**Your tasks:**
**a.** In the lathe forum thread, what size did the poster learn the Logan 210 model actually is?
**b.** Write a continuation of the lathe forum thread, starting after its last post.

**Excerpt to read:**
########
You guys have given me the bug!!!! I almost went charging 3 1/2 hrs to western mass. For a Logan lathe. Learned just in time that a 210 model is not 12x42 as posted but 10x24. Still a good deal it seems at 600.00 but have heard of issues with the head stock bearings on the 10 inch logans. Still looking with impatience. Will have to evict the dust collector out of the shop to make room, but it should be happy under the stairway with a little more shelter provided. Thanks to all for taking the time to post and beeing generous with your knolege.
Thanks Frank S
Eric

----------


## bimmer1980

I've seen some line boring jigs that they just temporarily weld onto the item to be line bored..... Using your lathe as a power source and a way to jig everything up to make controlled cuts is a slick idea!!!

Thanks for sharing!!

----------


## ibdennyak

the perfect example of ingenuity. I was going to say American ingenuity, but after joining this site I find it isn't found only in America

----------


## Frank S

> the perfect example of ingenuity. I was going to say American ingenuity, but after joining this site I find it isn't found only in America



Nope not just restricted to Americans, here on HMT.net we have ingenuous folks scattered all around the globe

----------


## Toolmaker51

> Nope not just restricted to Americans, here on HMT.net we have ingenuous folks scattered all around the globe



Don't know origin of term 'Yankee Ingenuity'. But as we are only a couple hundred years old, we couldn't have created it. We owe what looks like 'ours' to the influx of all nationalities bringing skills to a rather central location, and that is unique. Immigration and knowledge fed the Industrial Revolution, and that provided a huge advantage.
########
**Material supplied:**

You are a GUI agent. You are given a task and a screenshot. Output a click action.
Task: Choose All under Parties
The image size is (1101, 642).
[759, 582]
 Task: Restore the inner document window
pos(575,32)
########
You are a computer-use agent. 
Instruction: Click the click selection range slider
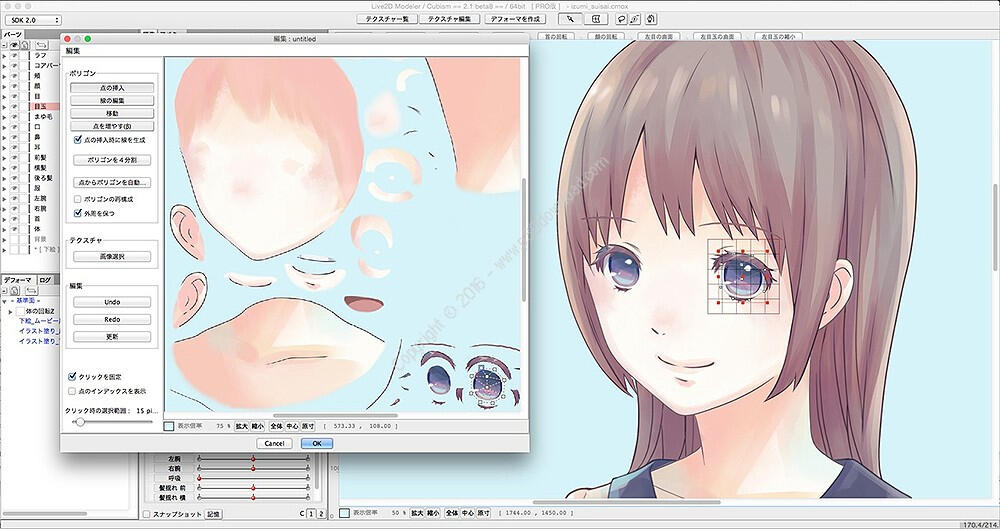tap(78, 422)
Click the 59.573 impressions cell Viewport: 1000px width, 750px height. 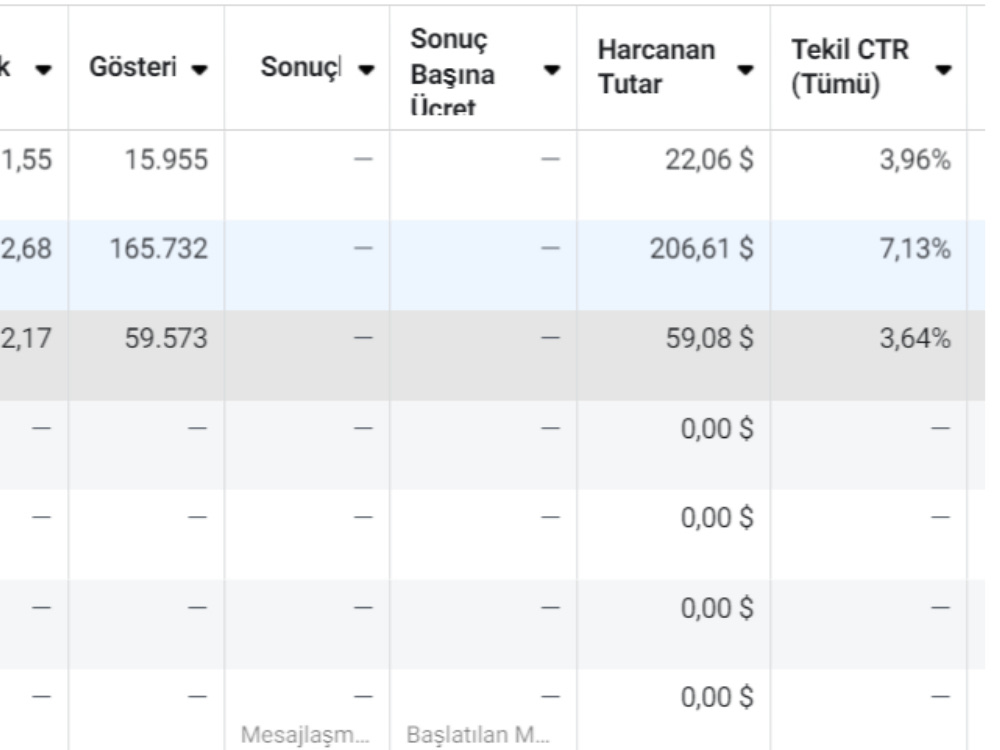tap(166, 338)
########
**The answers:**
**a.** 10x24, not 12x42 as posted.

**b.**
Proof in a broader scale, as others observe, is in HMT.net. We constantly refine established techniques, with the internet performing as a substitute for physical travel. 
But never have I wanted to meet 'strangers' more!

----------


## Frank S

My view point on the term Yankee Ingenuity 
http://www.homemadetools.net/forum/s...-lies-42152-24

----------

Paul Jones (Jul 20, 2018)

----------


## bill1943

Keith Fenner on YouTube is a machinist and has made large boring bars.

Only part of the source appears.